● **INSTRUCTIONS TO FOLLOW**
Only the lines from the one containing "Toggle visibility of the Sketches folder" through the end of the entries are wanted, retyped exactly and without pictures.

(Data excerpts)
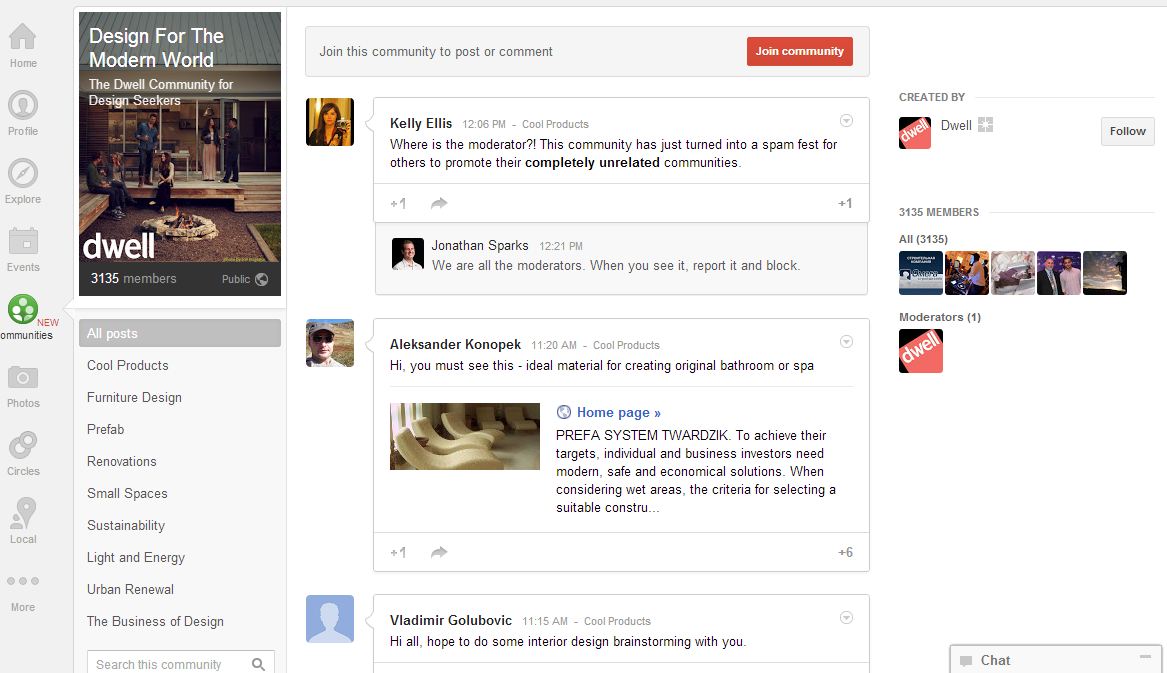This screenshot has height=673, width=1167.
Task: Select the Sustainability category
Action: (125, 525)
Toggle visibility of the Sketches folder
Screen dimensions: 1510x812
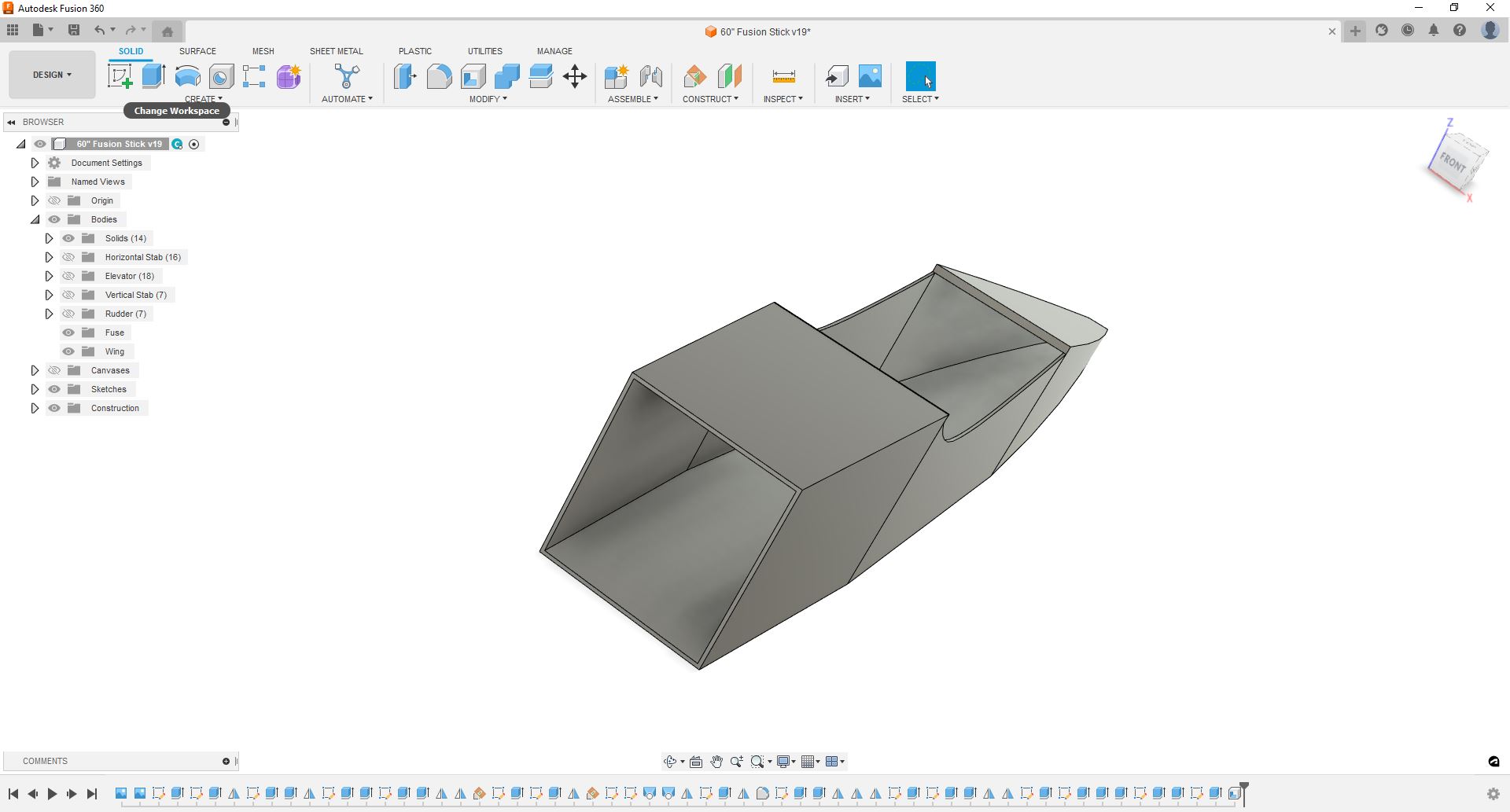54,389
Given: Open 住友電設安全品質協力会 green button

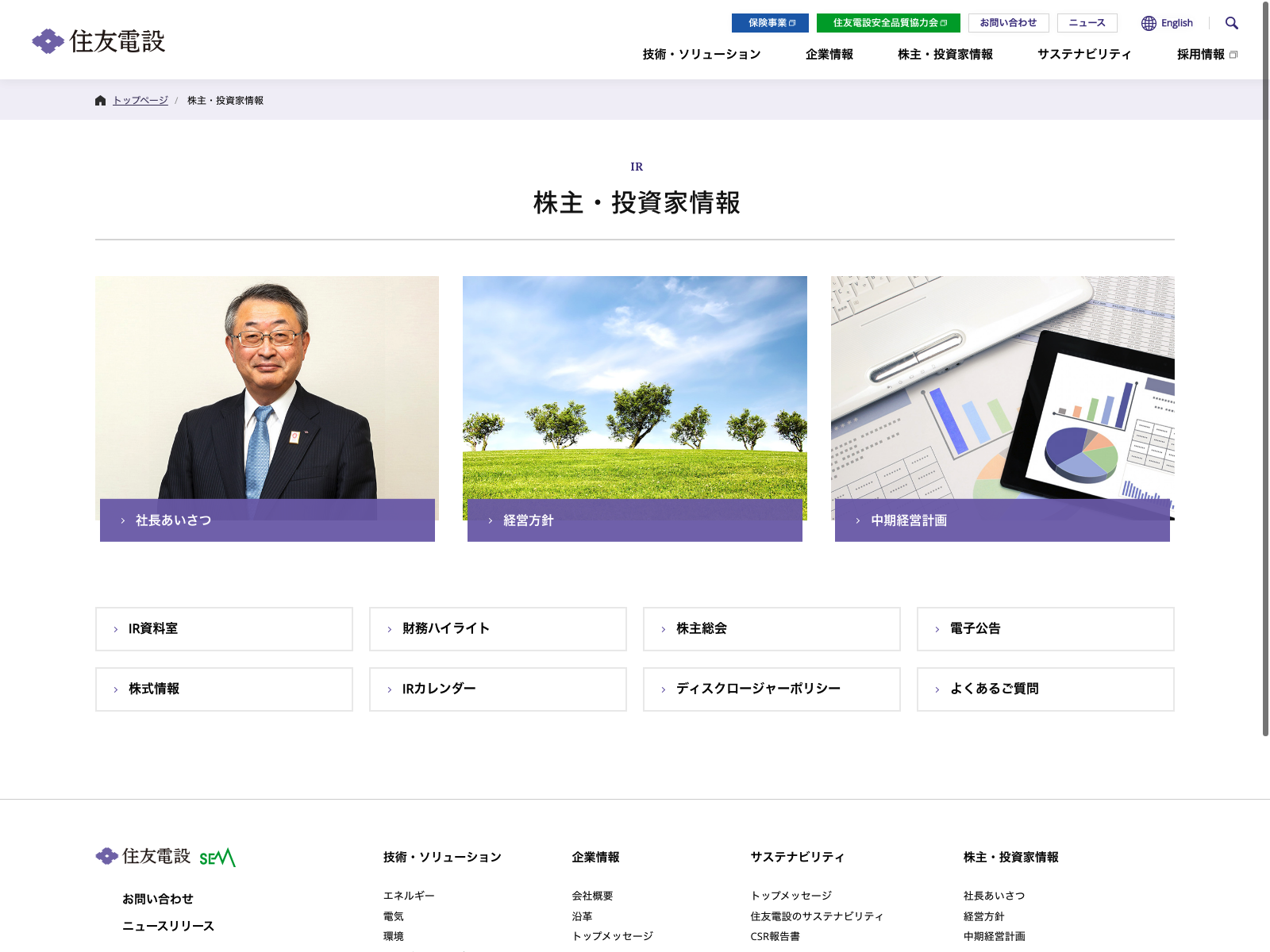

● **TASK SOLUTION**
Toggle visibility of the Sketches folder
Screen dimensions: 1510x812
54,389
Given: Open 住友電設安全品質協力会 green button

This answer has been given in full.